:: Problem description ::
Once the line containing "644x304 pixels. At" is located, give it again exactly, together with each line that follows it to the end of the entries, and add nothing else.

:: Provided records ::

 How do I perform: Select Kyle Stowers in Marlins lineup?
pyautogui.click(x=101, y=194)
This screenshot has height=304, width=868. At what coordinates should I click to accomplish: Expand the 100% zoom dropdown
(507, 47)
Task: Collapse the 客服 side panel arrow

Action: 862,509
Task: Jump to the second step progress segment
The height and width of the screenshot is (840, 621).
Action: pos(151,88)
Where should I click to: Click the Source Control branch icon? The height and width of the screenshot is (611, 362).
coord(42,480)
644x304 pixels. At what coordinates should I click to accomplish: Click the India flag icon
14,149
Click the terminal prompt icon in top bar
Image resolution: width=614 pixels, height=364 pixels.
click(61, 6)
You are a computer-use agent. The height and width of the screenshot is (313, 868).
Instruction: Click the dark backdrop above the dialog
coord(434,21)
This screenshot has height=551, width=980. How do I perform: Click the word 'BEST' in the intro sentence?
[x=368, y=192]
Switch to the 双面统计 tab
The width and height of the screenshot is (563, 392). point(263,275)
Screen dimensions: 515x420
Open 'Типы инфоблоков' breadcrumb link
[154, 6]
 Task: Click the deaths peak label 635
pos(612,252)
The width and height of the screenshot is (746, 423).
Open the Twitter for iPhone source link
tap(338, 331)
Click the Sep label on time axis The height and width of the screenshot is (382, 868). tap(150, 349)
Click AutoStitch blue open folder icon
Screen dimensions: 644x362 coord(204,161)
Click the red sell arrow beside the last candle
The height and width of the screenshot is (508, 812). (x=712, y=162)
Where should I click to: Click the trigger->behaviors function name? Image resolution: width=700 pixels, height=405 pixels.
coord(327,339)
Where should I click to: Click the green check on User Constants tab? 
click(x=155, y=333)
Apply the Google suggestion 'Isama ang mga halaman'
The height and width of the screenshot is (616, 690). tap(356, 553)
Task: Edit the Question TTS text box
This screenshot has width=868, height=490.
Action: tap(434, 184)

:: Reply to the task ::
644x304 pixels. At what coordinates should I click to accomplish: Click the India flag icon
14,149
Click the terminal prompt icon in top bar
Image resolution: width=614 pixels, height=364 pixels.
click(61, 6)
You are a computer-use agent. The height and width of the screenshot is (313, 868).
Instruction: Click the dark backdrop above the dialog
coord(434,21)
This screenshot has height=551, width=980. How do I perform: Click the word 'BEST' in the intro sentence?
[x=368, y=192]
Switch to the 双面统计 tab
The width and height of the screenshot is (563, 392). point(263,275)
Screen dimensions: 515x420
Open 'Типы инфоблоков' breadcrumb link
[154, 6]
 Task: Click the deaths peak label 635
pos(612,252)
The width and height of the screenshot is (746, 423).
Open the Twitter for iPhone source link
tap(338, 331)
Click the Sep label on time axis The height and width of the screenshot is (382, 868). tap(150, 349)
Click AutoStitch blue open folder icon
Screen dimensions: 644x362 coord(204,161)
Click the red sell arrow beside the last candle
The height and width of the screenshot is (508, 812). (x=712, y=162)
Where should I click to: Click the trigger->behaviors function name? Image resolution: width=700 pixels, height=405 pixels.
coord(327,339)
Where should I click to: Click the green check on User Constants tab? 
click(x=155, y=333)
Apply the Google suggestion 'Isama ang mga halaman'
The height and width of the screenshot is (616, 690). tap(356, 553)
Task: Edit the Question TTS text box
This screenshot has width=868, height=490.
Action: tap(434, 184)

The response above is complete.